Copy out the following lines word for word, keeping every one of them.

------ DATA EXTRACT

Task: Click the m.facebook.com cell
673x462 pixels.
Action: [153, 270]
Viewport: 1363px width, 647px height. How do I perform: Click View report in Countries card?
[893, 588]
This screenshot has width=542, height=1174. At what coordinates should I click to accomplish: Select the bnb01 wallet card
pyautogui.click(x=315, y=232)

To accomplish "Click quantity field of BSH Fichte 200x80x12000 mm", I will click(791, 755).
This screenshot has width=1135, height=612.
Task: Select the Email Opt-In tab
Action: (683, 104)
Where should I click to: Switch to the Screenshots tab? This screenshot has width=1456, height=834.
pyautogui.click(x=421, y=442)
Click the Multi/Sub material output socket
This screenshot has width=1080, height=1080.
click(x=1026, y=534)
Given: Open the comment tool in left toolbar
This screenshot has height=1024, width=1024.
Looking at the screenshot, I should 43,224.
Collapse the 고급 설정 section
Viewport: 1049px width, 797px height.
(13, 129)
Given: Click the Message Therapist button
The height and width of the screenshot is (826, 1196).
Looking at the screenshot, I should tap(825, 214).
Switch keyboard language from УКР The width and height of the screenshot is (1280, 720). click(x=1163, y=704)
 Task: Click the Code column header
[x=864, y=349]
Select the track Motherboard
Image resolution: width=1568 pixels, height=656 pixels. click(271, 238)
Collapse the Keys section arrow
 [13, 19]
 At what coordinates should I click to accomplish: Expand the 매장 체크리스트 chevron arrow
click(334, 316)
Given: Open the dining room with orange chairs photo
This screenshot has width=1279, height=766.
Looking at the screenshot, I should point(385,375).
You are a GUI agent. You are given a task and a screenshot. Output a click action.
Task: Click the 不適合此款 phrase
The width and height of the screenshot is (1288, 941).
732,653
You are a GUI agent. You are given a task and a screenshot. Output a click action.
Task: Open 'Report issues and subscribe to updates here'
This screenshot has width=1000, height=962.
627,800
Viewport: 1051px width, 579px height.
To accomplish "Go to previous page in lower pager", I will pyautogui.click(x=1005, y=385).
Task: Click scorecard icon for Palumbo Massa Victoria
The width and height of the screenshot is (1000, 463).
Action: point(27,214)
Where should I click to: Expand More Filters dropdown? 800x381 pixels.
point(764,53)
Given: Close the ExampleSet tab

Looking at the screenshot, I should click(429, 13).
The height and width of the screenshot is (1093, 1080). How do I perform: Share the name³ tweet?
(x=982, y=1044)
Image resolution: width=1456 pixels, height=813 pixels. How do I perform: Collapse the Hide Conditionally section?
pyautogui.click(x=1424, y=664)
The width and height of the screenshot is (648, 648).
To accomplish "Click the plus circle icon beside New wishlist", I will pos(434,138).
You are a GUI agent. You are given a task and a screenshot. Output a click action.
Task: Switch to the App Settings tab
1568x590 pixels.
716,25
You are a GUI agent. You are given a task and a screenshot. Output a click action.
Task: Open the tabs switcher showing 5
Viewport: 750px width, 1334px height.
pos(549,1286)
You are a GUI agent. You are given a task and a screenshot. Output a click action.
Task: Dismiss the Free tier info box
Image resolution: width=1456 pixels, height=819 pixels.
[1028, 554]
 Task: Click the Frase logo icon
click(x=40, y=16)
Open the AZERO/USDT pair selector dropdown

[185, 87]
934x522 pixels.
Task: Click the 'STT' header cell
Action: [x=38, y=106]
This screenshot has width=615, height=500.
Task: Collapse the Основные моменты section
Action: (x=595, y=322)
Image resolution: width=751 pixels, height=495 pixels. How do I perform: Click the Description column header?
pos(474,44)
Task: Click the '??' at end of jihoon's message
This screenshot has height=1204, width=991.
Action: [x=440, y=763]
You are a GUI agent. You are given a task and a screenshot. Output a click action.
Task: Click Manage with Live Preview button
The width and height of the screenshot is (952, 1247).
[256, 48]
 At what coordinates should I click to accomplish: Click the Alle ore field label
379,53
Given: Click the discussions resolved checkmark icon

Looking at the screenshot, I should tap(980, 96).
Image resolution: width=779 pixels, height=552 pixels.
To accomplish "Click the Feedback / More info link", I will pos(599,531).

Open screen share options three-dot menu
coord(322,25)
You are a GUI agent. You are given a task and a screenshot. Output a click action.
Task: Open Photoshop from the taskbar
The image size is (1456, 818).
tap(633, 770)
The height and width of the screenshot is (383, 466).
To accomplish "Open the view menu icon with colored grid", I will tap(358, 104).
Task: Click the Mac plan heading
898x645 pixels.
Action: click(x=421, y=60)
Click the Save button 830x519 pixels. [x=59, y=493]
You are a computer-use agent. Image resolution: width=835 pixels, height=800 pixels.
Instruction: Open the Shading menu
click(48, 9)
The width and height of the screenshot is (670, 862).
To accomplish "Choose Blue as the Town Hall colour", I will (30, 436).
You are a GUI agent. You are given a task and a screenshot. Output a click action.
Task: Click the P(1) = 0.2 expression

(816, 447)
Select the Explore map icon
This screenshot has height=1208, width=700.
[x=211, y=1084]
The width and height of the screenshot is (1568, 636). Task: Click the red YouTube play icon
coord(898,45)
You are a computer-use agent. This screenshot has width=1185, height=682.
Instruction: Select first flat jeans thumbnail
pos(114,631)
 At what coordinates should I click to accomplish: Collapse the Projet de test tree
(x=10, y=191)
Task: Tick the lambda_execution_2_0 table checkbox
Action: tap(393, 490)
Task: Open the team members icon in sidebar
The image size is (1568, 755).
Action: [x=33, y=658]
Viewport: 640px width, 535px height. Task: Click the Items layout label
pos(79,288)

------------

◆ RESPONSE TO THE TASK ◆
Task: Click the m.facebook.com cell
673x462 pixels.
Action: [153, 270]
Viewport: 1363px width, 647px height. How do I perform: Click View report in Countries card?
[893, 588]
This screenshot has width=542, height=1174. At what coordinates should I click to accomplish: Select the bnb01 wallet card
pyautogui.click(x=315, y=232)

To accomplish "Click quantity field of BSH Fichte 200x80x12000 mm", I will click(791, 755).
This screenshot has width=1135, height=612.
Task: Select the Email Opt-In tab
Action: (683, 104)
Where should I click to: Switch to the Screenshots tab? This screenshot has width=1456, height=834.
pyautogui.click(x=421, y=442)
Click the Multi/Sub material output socket
This screenshot has width=1080, height=1080.
click(x=1026, y=534)
Given: Open the comment tool in left toolbar
This screenshot has height=1024, width=1024.
Looking at the screenshot, I should 43,224.
Collapse the 고급 설정 section
Viewport: 1049px width, 797px height.
(13, 129)
Given: Click the Message Therapist button
The height and width of the screenshot is (826, 1196).
Looking at the screenshot, I should tap(825, 214).
Switch keyboard language from УКР The width and height of the screenshot is (1280, 720). click(x=1163, y=704)
 Task: Click the Code column header
[x=864, y=349]
Select the track Motherboard
Image resolution: width=1568 pixels, height=656 pixels. click(271, 238)
Collapse the Keys section arrow
 [13, 19]
 At what coordinates should I click to accomplish: Expand the 매장 체크리스트 chevron arrow
click(334, 316)
Given: Open the dining room with orange chairs photo
This screenshot has width=1279, height=766.
Looking at the screenshot, I should point(385,375).
You are a GUI agent. You are given a task and a screenshot. Output a click action.
Task: Click the 不適合此款 phrase
The width and height of the screenshot is (1288, 941).
732,653
You are a GUI agent. You are given a task and a screenshot. Output a click action.
Task: Open 'Report issues and subscribe to updates here'
This screenshot has width=1000, height=962.
627,800
Viewport: 1051px width, 579px height.
To accomplish "Go to previous page in lower pager", I will pyautogui.click(x=1005, y=385).
Task: Click scorecard icon for Palumbo Massa Victoria
The width and height of the screenshot is (1000, 463).
Action: point(27,214)
Where should I click to: Expand More Filters dropdown? 800x381 pixels.
point(764,53)
Given: Close the ExampleSet tab

Looking at the screenshot, I should click(429, 13).
The height and width of the screenshot is (1093, 1080). How do I perform: Share the name³ tweet?
(x=982, y=1044)
Image resolution: width=1456 pixels, height=813 pixels. How do I perform: Collapse the Hide Conditionally section?
pyautogui.click(x=1424, y=664)
The width and height of the screenshot is (648, 648).
To accomplish "Click the plus circle icon beside New wishlist", I will pos(434,138).
You are a GUI agent. You are given a task and a screenshot. Output a click action.
Task: Switch to the App Settings tab
1568x590 pixels.
716,25
You are a GUI agent. You are given a task and a screenshot. Output a click action.
Task: Open the tabs switcher showing 5
Viewport: 750px width, 1334px height.
pos(549,1286)
You are a GUI agent. You are given a task and a screenshot. Output a click action.
Task: Dismiss the Free tier info box
Image resolution: width=1456 pixels, height=819 pixels.
[1028, 554]
 Task: Click the Frase logo icon
click(x=40, y=16)
Open the AZERO/USDT pair selector dropdown

[185, 87]
934x522 pixels.
Task: Click the 'STT' header cell
Action: [x=38, y=106]
This screenshot has width=615, height=500.
Task: Collapse the Основные моменты section
Action: (x=595, y=322)
Image resolution: width=751 pixels, height=495 pixels. How do I perform: Click the Description column header?
pos(474,44)
Task: Click the '??' at end of jihoon's message
This screenshot has height=1204, width=991.
Action: [x=440, y=763]
You are a GUI agent. You are given a task and a screenshot. Output a click action.
Task: Click Manage with Live Preview button
The width and height of the screenshot is (952, 1247).
[256, 48]
 At what coordinates should I click to accomplish: Click the Alle ore field label
379,53
Given: Click the discussions resolved checkmark icon

Looking at the screenshot, I should tap(980, 96).
Image resolution: width=779 pixels, height=552 pixels.
To accomplish "Click the Feedback / More info link", I will pos(599,531).

Open screen share options three-dot menu
coord(322,25)
You are a GUI agent. You are given a task and a screenshot. Output a click action.
Task: Open Photoshop from the taskbar
The image size is (1456, 818).
tap(633, 770)
The height and width of the screenshot is (383, 466).
To accomplish "Open the view menu icon with colored grid", I will tap(358, 104).
Task: Click the Mac plan heading
898x645 pixels.
Action: click(x=421, y=60)
Click the Save button 830x519 pixels. [x=59, y=493]
You are a computer-use agent. Image resolution: width=835 pixels, height=800 pixels.
Instruction: Open the Shading menu
click(48, 9)
The width and height of the screenshot is (670, 862).
To accomplish "Choose Blue as the Town Hall colour", I will (30, 436).
You are a GUI agent. You are given a task and a screenshot. Output a click action.
Task: Click the P(1) = 0.2 expression

(816, 447)
Select the Explore map icon
This screenshot has height=1208, width=700.
[x=211, y=1084]
The width and height of the screenshot is (1568, 636). Task: Click the red YouTube play icon
coord(898,45)
You are a computer-use agent. This screenshot has width=1185, height=682.
Instruction: Select first flat jeans thumbnail
pos(114,631)
 At what coordinates should I click to accomplish: Collapse the Projet de test tree
(x=10, y=191)
Task: Tick the lambda_execution_2_0 table checkbox
Action: tap(393, 490)
Task: Open the team members icon in sidebar
The image size is (1568, 755).
Action: [x=33, y=658]
Viewport: 640px width, 535px height. Task: Click the Items layout label
pos(79,288)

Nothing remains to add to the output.